Una delle caratteristiche più vistose della guerra in Afghanistan, almeno nei primi anni, era il grande ricorso alle mine antipersona. Si tratta di un problema tipico delle zone di guerra, anche perché provoca conseguenze a lungo termine anche se si riesce a salvare la vita di chi è vittima di una mina. Oggi da questo punto di vista si è fatto qualche progresso?
«Credo che la situazione sia leggermente migliorata a livello di mine antiuomo rispetto a vent'annni fa, ma comunque per esempio nel Sud il 7-8% dei nostri pazienti sono feriti a causa di mine antiuomo. Oltretutto, non necessariamente sono vecchie mine, ma continuano a essere utilizzate nelle strade in molti attentati che vengono fatti, per esempio a Kabul, con ordigni esplosivi che possiamo comunque calcolare come mine. Ecco, per esempio nella capitale questa è la prima causa di feriti. A Kabul abbiamo numeri leggermente minori rispetto al Sud, ma ci sono ancora tante zone non sminate, per esempio nelle zone montagnose, dove si combatte, ci sono ancora diverse zone minate. Le mine portano ad amputazione degli arti, soprattutto delle gambe, quindi il peso è grande anche se salviamo la vita di queste persone. Anche per i familiari è difficile poi occuparsi dei propri familiari con amputazioni, noi abbiamo dei reparti di fisioterapia nei nostri ospedali e non solo facciamo fisioterapia con i pazienti, ma insegniamo anche al familiare come prendersi cura del paziente una volta che tornerà a casa».
Al di là di alcuni episodi come quelli da lei citati, i problemi di sicurezza nel Paese sono risolti o in via di risoluzione?
«No, assolutamente no. La situazione rimane come sempre critica. L'Afghanistan è un paese pericoloso, perché si combatte in almeno il 60% del Paese. Ci sono alcune zone controllate dai talebani e altre controllate dal governo, ma per il resto, il 50-60% del territorio sono zone contese, in cui si continua a combattere. Noi cerchiamo di ridurre al minimo il rischio per il nostro personale. Noi per esempio, personale internazionale, ci muoviamo solo tra casa e ospedale, non permettiamo il movimento all'interno del paese né tantomeno all'interno delle città, per esempio Kabul, dato che il rischio di attentati è altissimo. Ci sono tanti checkpost nella città e i checkpost sono comunque un bersaglio. La stessa cosa vale per il Sud e per altre zone del Paese».

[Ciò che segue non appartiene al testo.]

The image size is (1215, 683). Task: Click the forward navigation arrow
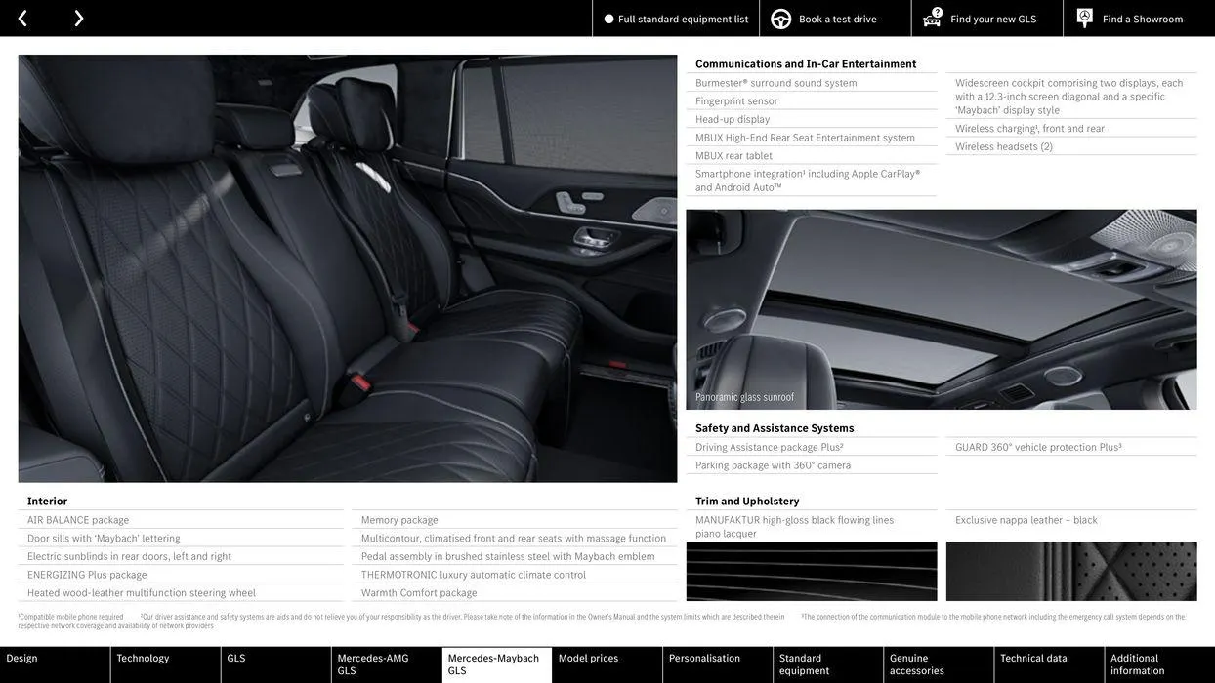[76, 16]
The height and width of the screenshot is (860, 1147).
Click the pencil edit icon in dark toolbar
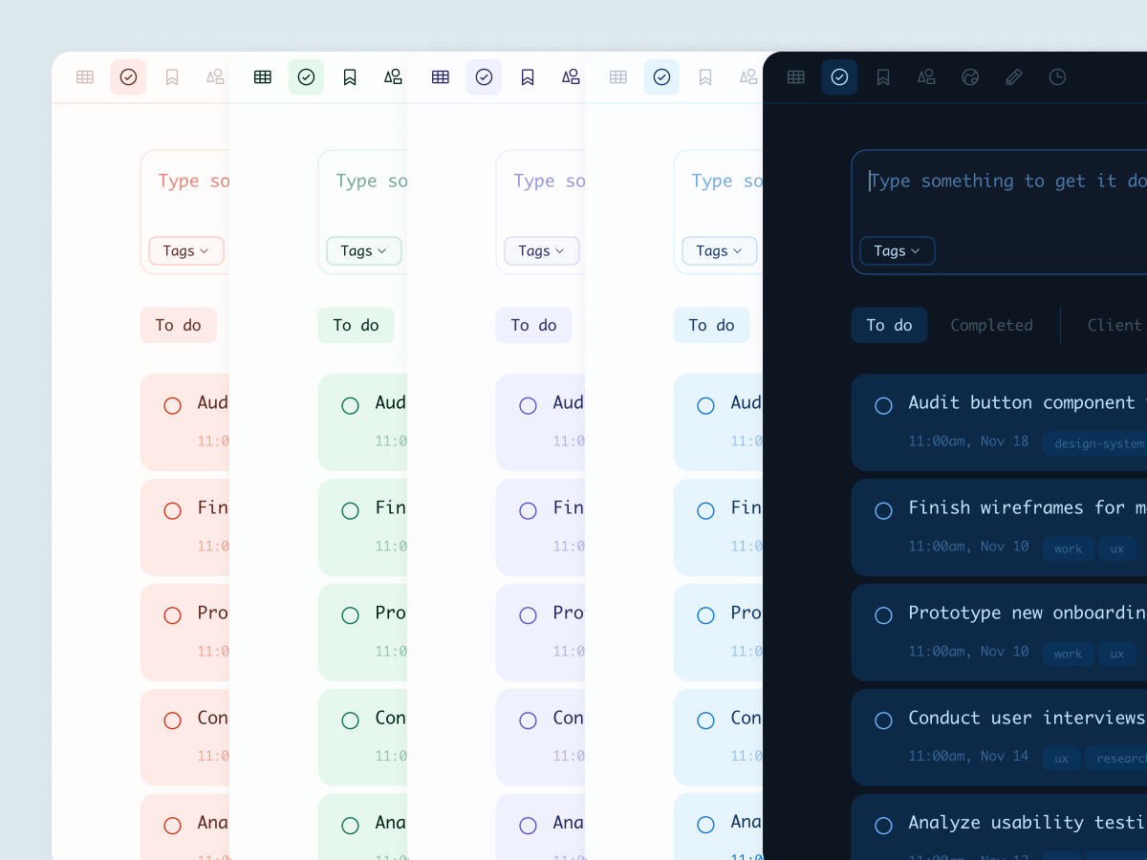point(1014,77)
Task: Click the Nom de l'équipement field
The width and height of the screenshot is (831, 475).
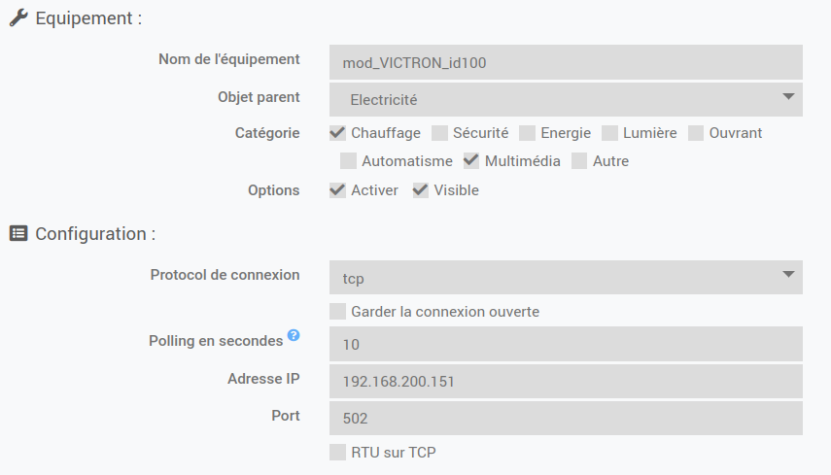Action: tap(566, 62)
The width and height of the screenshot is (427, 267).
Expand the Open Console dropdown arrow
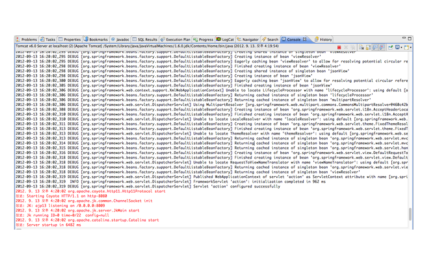(411, 48)
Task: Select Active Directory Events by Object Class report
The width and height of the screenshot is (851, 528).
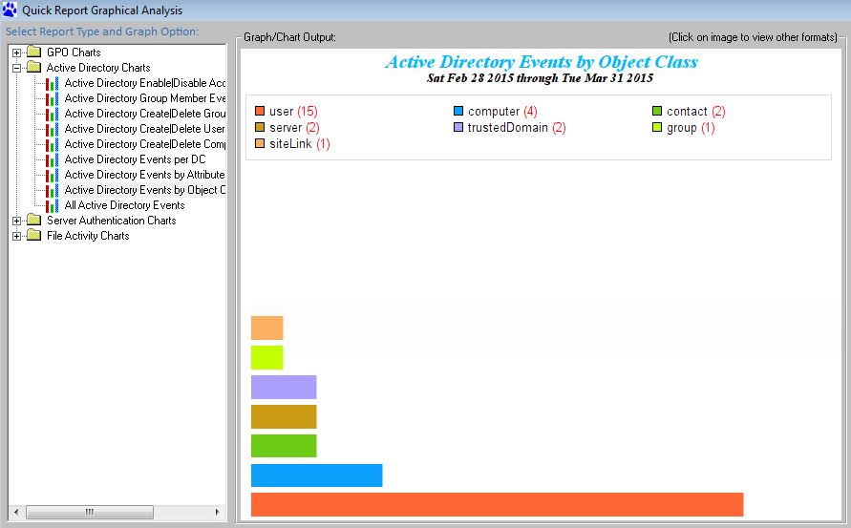Action: pos(144,190)
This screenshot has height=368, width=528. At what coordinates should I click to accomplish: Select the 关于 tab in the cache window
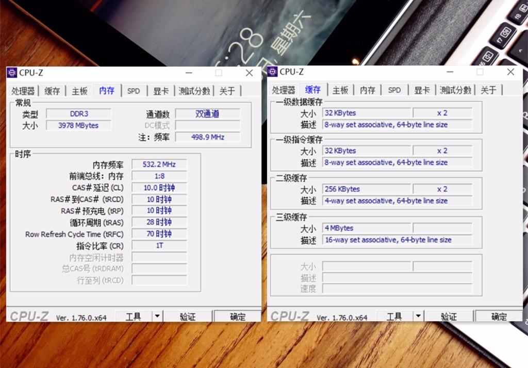488,90
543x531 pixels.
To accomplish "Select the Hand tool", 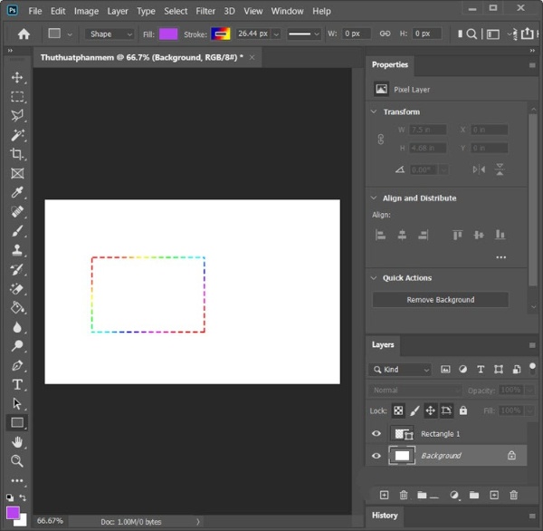I will coord(17,441).
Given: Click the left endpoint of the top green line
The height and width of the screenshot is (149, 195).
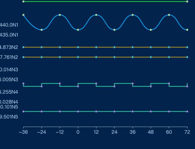Looking at the screenshot, I should (23, 1).
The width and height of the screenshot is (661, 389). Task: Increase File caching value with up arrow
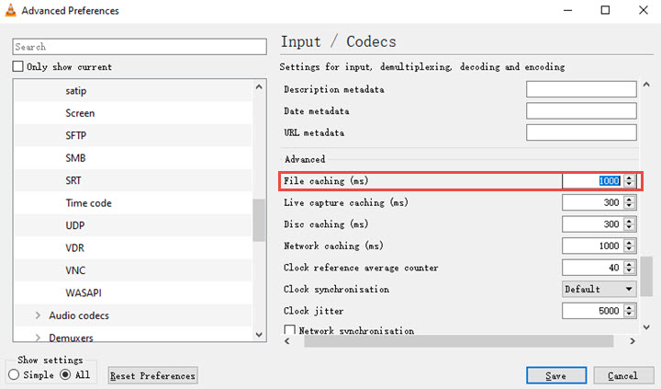click(629, 177)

E però qualche prospettiva per il futuro, per cui si possa innescare una riduzione della conflittualità?
«L'unica opzione che vedo come possibile per ridurre la violenza in questo Paese è che inizino i dialoghi intra-afghani, quindi tra talebani e governo afghano. È l'unico modo per cercare in qualche modo di mettersi d'accordo. Io spero vivamente che ci siano dei passi in avanti e spero vivamente che ospedali di chirurgia di guerra non servano più in futuro come servono attualmente. Al di là di questo, abbiamo anche un altro ospedale in Afghanistan, nella provincia del Panshir, in cui facciamo maternità, pediatria e chirurgia generale. La speranza è che tutti gli ospedali diventino degli ospedali generali e non più di chirurgia di guerra».